The gas flow through the reactors was maintained at 0.5 liters/min resulting in an empty
bed residence time of 16 min. PCE and TCE were supplied with a carrier gas in
concentrations of 77-212 mg/m3 and 68-155 mg/m3 respectively. To the
aerobic biofilters, moisturised air was used as carrier gas and propane-butane gas, 9:1
(w/w) was supplied as primary C-source in a concentration of 1% (v/v). Moisturised N2
served as carrier gas in the anaerobic filters. The biofilters were run for a period of
117 days. Analysis of all supplied gases and vinyl chloride was performed by gas
chromatography on gas samples taken from gas tight inlet and outlet sample ports on the
reactors. At the end of the trial all matrices were analysed for pH, chloride and moisture
content.
From day 57 to day 102 biological activity in the aerobic biofilters were observed with
an average degree of conversion of propane and butane of 72% and 50%, respectively in the
compost based matrix and 46% and 27%, respectively in the sphagnum based matrix. For both
aerobic reference reactors the degree of conversion of propane and butane was close to 0
%. During the same period a significant conversion of TCE and PCE was observed in both
biologically active aerobic biofilters with the highest removal efficiency in the compost
based matrix. At the end of the trial removal efficiencies of TCE and PCE increased to 39
% and 17% respectively as an effect of decreasing the concentration of the primary
C-source to 0.25 % (v/v). It is concluded that the conditions for co-metabolistic
degradation of TCE were present in the aerobic biofilters. Further it is suggested that
the conversion of PCE is a result of anaerobic zones in these biofilters. In the anaerobic
biofilters no TCE and PCE conversion was observed in the sphagnum based matrix , but after
78 days removal efficiencies between 7% and 20 % were observed in the compost matrix. For
all biologically active biofilters except the anaerobic compost matrix an increase in the
chloride content compared to the respective reference reactors was observed. The increase
was explained by a total degradation of TCE and PCE during the last 45 days of the trial.

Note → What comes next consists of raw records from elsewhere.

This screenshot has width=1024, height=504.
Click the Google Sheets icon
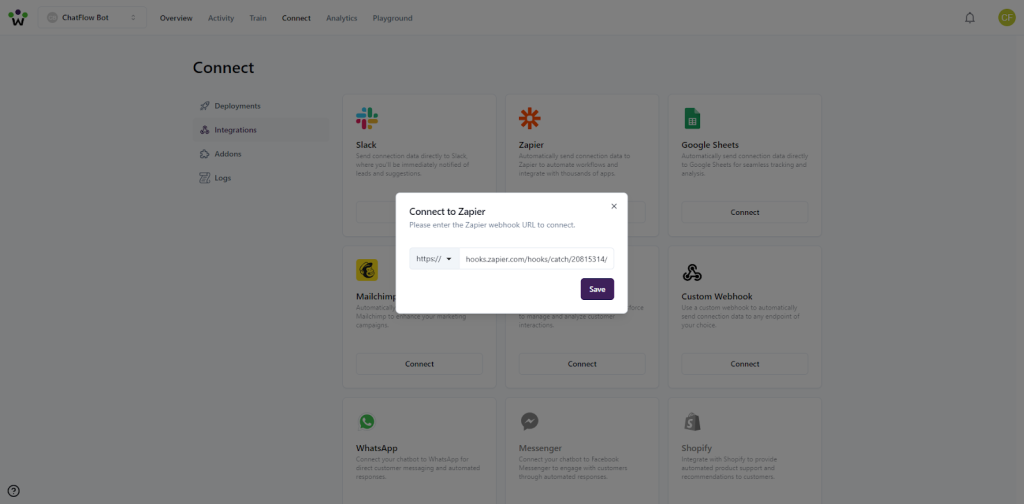[691, 119]
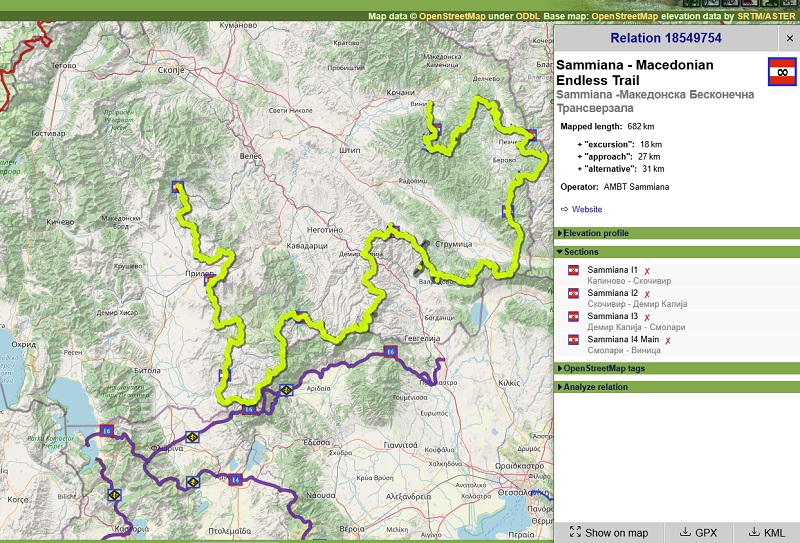Click the red X beside Sammiana I3
This screenshot has width=800, height=543.
647,317
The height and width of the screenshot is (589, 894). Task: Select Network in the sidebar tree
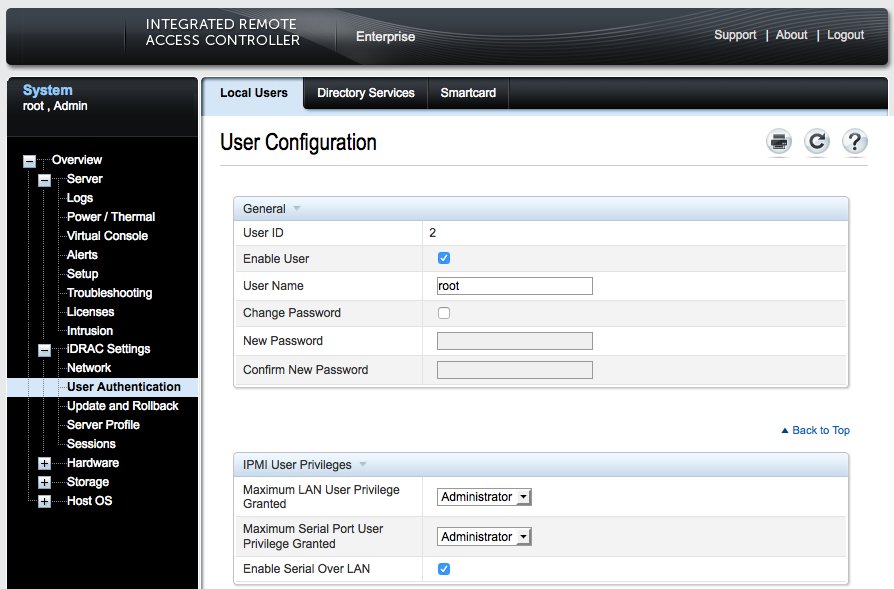point(88,367)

This was consistent with gas-analyses of in- and outlet samples from all reactors which
showed no content of vinyl chloride and 1,2-cis-dichloroethylene. The increase of chloride
content suggests that total degradation may have taken place already 20-40 days after the
beginning of the trial. It is concluded that the reactor system is suitable as use for
biological conversion of TCE and PCE. Due to the short time span of the investigation of 4
months the process and design parameters of the reactor system was tested under one set of
conditions. Therefore it is expected that the system can be optimised to achieve higher
removal efficiencies.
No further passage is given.